Beginilah jika kalian mencari masalah dengan seorang kpopers. Jika saja Syasya tidak ingat bahwa Tristan abangnya, mungkin saat ini wajah abangnya sudah dihiasi warna biru keunguan akibat pukulannya.
“ya biasa aja kali, kan gue juga Cuma nanya” Syasya memejamkan matanya menahan amarah. Jika di teruskan ia takut emosinya meledak dan tidak bisa menjamin abangnya akan baik-baik saja.
Tepat saat mereka memasuki pekarangan sekolah, gerbang di tutup. Itu artinya mereka tidak kesiangan walau kenyataannya mepet sekali dengan waktu masuk jam pertama.
“pulang nanti, tunggu gue di gerbang. Jangan kemana-mana” kalimat yang sudah Syasya hapal di luar kepala. Kalimat yang selalu diucapkan abangnya selama 2 tahun terakhir.
“iya iya gue udah hatam sama kalimat itu” gadis itu memutar bola matanya jengah semantara Tristan hanya menyengir mendengar penuturan adiknya.
sesaat setelah Agatha turun dari mobil dan memastikan abangnya pergi ke kelas, dia mengedarkan pandanganya untuk sekedar mengecek apakah masih ada siswa lain di luar kelas atau tidak. Jika ada, Niatnya ingin mengajak pergi ke kelas bersama.
Tapi pandangannya saat ini tertuju ke arah benteng bagian samping sekolah. Ada yang aneh di sana. Matanya menyipit memperhatikan sebuah objek yang ada di sana.
...“biasa aja dong bang lihatnya. Itu matanya nanti copot”-Agatha...

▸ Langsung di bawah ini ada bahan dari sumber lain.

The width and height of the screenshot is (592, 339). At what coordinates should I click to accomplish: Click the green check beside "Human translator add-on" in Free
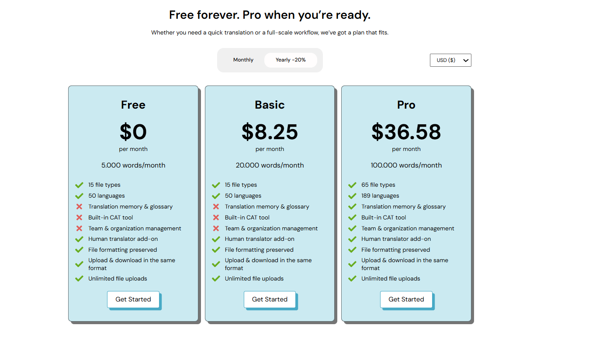point(79,239)
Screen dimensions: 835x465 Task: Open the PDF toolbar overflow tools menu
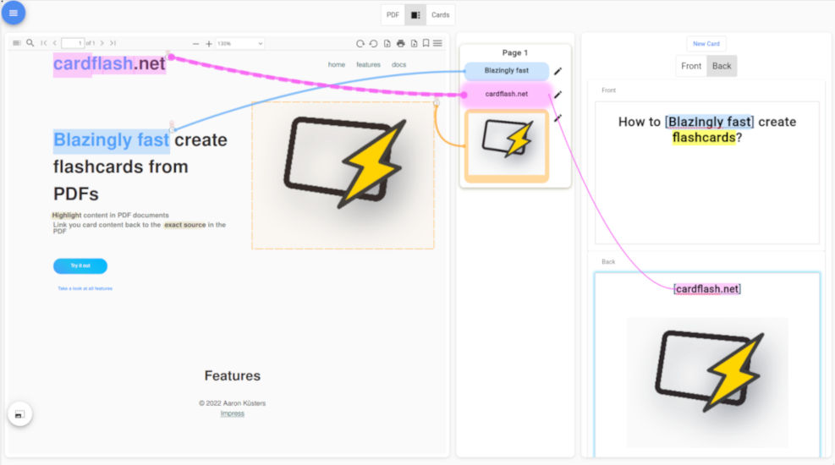(x=438, y=43)
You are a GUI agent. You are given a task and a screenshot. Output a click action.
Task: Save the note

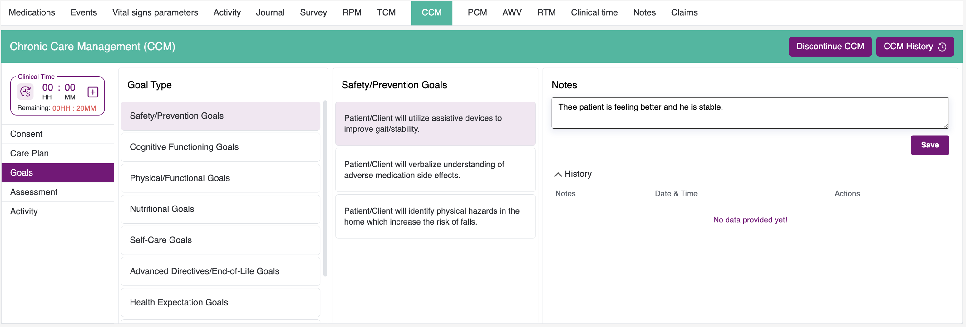929,145
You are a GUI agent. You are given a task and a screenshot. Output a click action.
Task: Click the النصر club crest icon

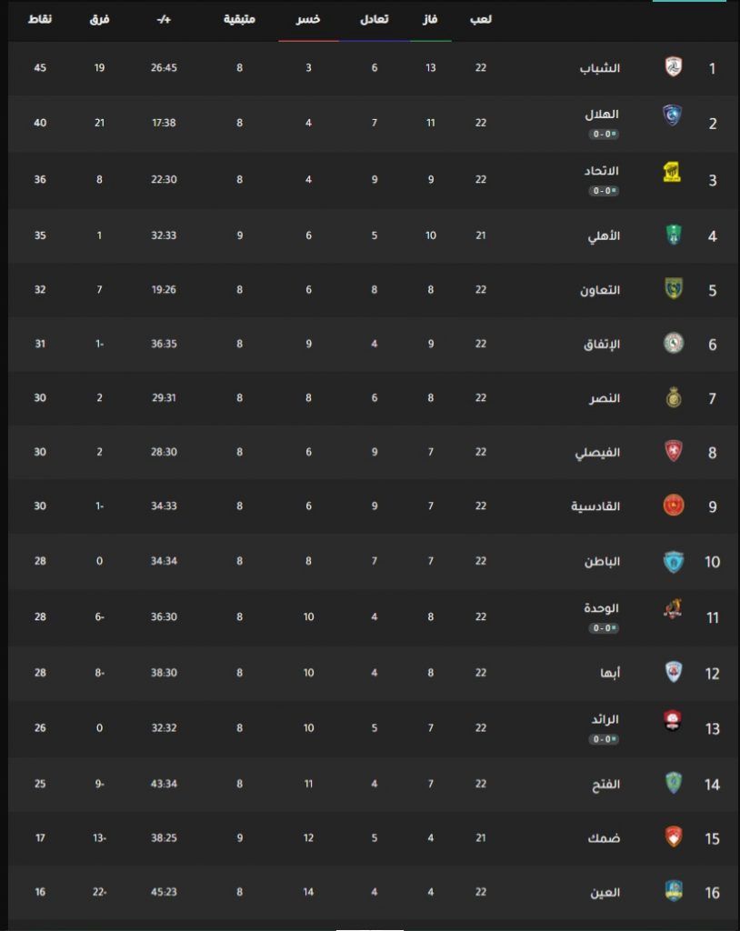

Wajah tampan yang sangat familiar itu kini sedang berada di atas benteng dan berusaha mencari pijakan untuk melompat ke area dalam sekolah. Ide jahil terlintas di pikiran Syasya.
Syasya kembali menuju pos satpam mengendap endap seperti seorang maling. Padahal jika diperhatikan tak ada seorangpun yang akan mendengar suaranya bahkan jika dia berlari.
Setelah sampai di hadapan pak Munir yang tak lain adalah satpam sekolah, gadis jahil itu melambaikan tangannya sebagai tanda menyuruh pak Munir keluar dari pos satpam.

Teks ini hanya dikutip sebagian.